終章:雪の日の思い出【日野名子の闘い】
一三三一年十一月一日、日蝕が観測された。その日、夜からの雪が降り積もり、都は銀世界に包まれた。だが、因習の多い貴族社会では、日蝕の日には、外に出られない。
宮人達は、清涼殿の一室に集まり、雪見を楽しんでいた。
そんな中、ひとり火元を去らず、寂しげにうつむく女官がいた。
これをみた西園寺公宗は、いたずらっぽい表情をして女官に近付き、こう話しかけた。
『こはいかなるにか、雪に怖づるにこそありけれ』(竹むきが記)
“一体どうしたというのだ。雪がそんなに怖いのか”
女官は、とたんに顔を赤らめた。
一三三三年一月十三日、女官こと、日野名子の下に、一首の和歌が届いた。
『あら玉の 年まちゑても いつしかと 君にぞ契る ゆく末の春』
“あなたと永遠の契りを交わしたい”
まもなく、先帝(後醍醐天皇)が隠岐を脱け出し、都には赤松円心の軍勢がせまった。
後伏見上皇らは御所を離れて六波羅に移り、女官達にも暇が出された。
『身一つはともかくもありなん、見置きたてまつるべき心地もせず』
“私一人の身などかまわぬ。院をお見捨てするなど、できませぬ”
女官としては、ただ一人、花園上皇の女官である正親町実子(宣光門院)だけが残った。
五月、六波羅が陥落し、後伏見上皇・花園上皇・光厳天皇は伊吹山で地獄を見た。
しかし、公宗は、家人達に邸へ連れ戻され、供をできなかった。
『世をやそむがまし』
“(このような醜態を見せた以上)出家して世を捨てたい”
『かくひたみちになしはてゝも、中空にさへや』
“このまま、(私の)そばに置いていたら、あなたの立場もなくなる”
口さがない都人達は公宗を嘲笑う。しかし、名子は夫が生き、いま自分を気遣ってくれる事が、何よりもうれしかった。優しいこの人に、争いは向かないのである。
一三三五年六月、夫が刑死した。弟の公重が、「兄が政権の転覆を企てている」と密告したのである。西園寺の家は、公重が奪い、名子も乳飲み子と共に邸を追われた。
日野名子の闘いは、この時から始まった。
それから二年。光厳上皇が治天となり、裏切り者、足利尊氏が君臨する世となった。
一三三七年、三歳に成長した西園寺実俊が従五位に叙された。
これは、父日野資名の計らいであった。しかし、その父も、翌年亡くなった。
だが、名子は家の再興を諦めなかった。
歴代天皇の后には、西園寺の女が多い。名子は、その筆頭永福門院(鏡子・【京と鎌倉】参照)に近付いたのである。実俊としばらく話をした女院は、その庇護を承諾した。

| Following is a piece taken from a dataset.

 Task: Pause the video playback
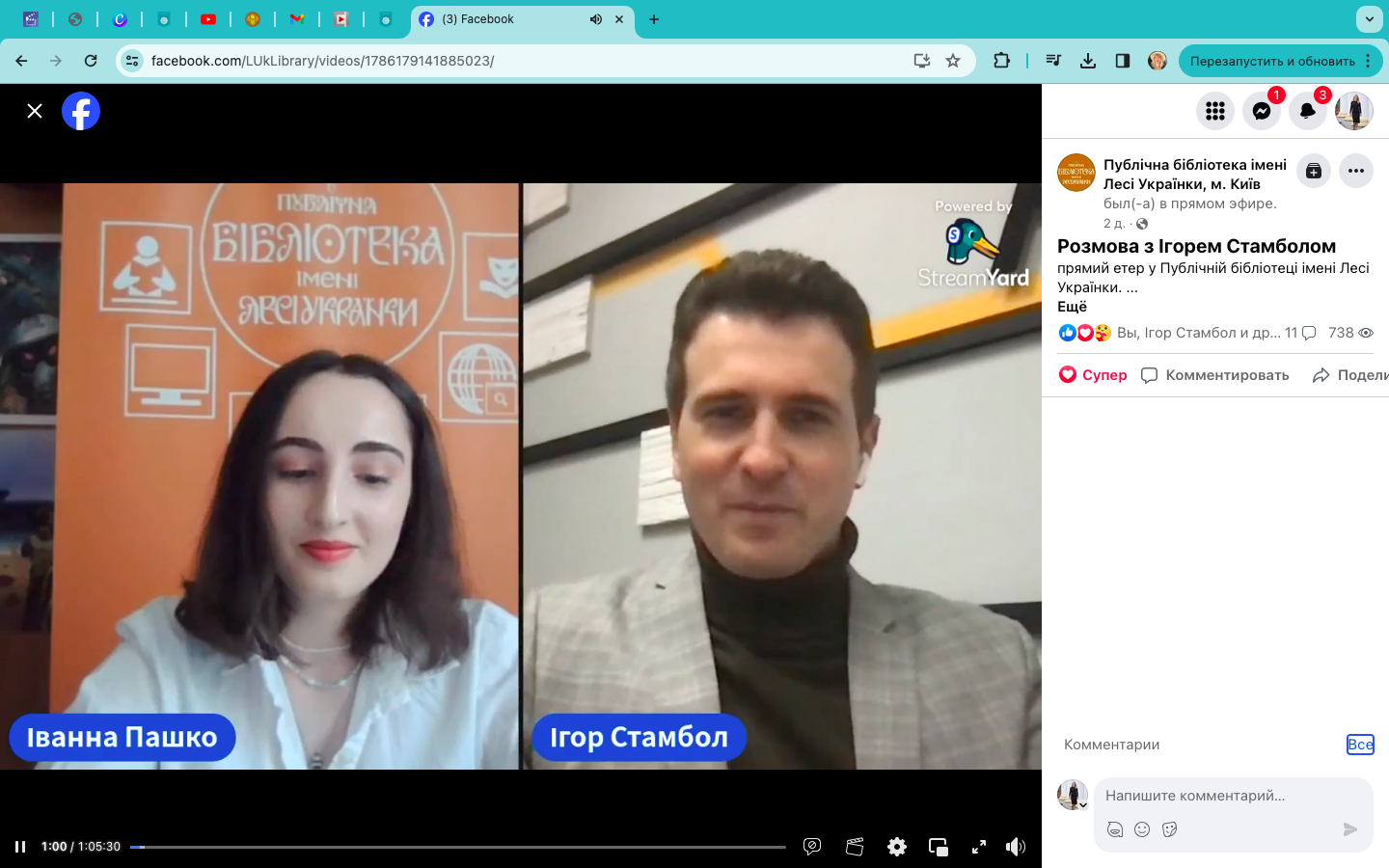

一三四〇年、六歳の実俊は従四位に叙され、光明天皇の侍従となった。
まもなく、名子のもとに朗報が届いた。
『侍従の君、移り住み給ふべう、女院の御方急ぎたゝせ給ふ』
“永福門院様から、北山第に移り住むよう、急ぎの達しがありました”
鶴の一声だった。名子と実俊は、実に五年ぶりに西園寺の邸に戻ったのである。
こののち、公重は北朝での居場所を徐々に失い、一時南朝に奔った末、自滅した。
『いづこもありしにかはらねば、おもかげ浮かぶこと多し』
“邸は、いずこも変わっておりませんでした。だから、あの人の事を思い出してしました”
この日、名子はようやく泣く事ができた。
西園寺嫡流が戻って以来、光厳上皇は、しばしば北山第を訪れた。その度に、上皇は幼い当主の受け答えや作法進退を褒めた。一三四一年十二月、実俊が七歳で元服した。
『まことや、将軍より馬、太刀たてまつらる』
“本当に驚きました事に、将軍足利尊氏殿から、馬・太刀が贈られてきました”
本人はそう記すが、これも、名子の働きかけによるものだったようだ。
『鎌倉の二品、知るたよりありて、時々きこえ通ふ』
“鎌倉殿とは、時おり、手紙を遣り取りする仲でした”
一三四二年八月、名子は霊鷲寺を訪れた。
『この山に過ぎにしあとを残され侍るを、代々の所へ移しきこゆべきを、いまだそのまゝ』
“この山に「遺骨」は納められ、未だ歴代の西園寺当主の廟所には移されておりません”
永遠に失われたものがあり、これから取り返さなければならないものがある。西園寺の再興は始まったばかりだった。名子が亡くなったのは、一三五八年の事である。
子の実俊は、一三六六年右大臣に昇進し、その子孫は太政大臣に返り咲いた。
その種を蒔いたのは、ひとりの女だった。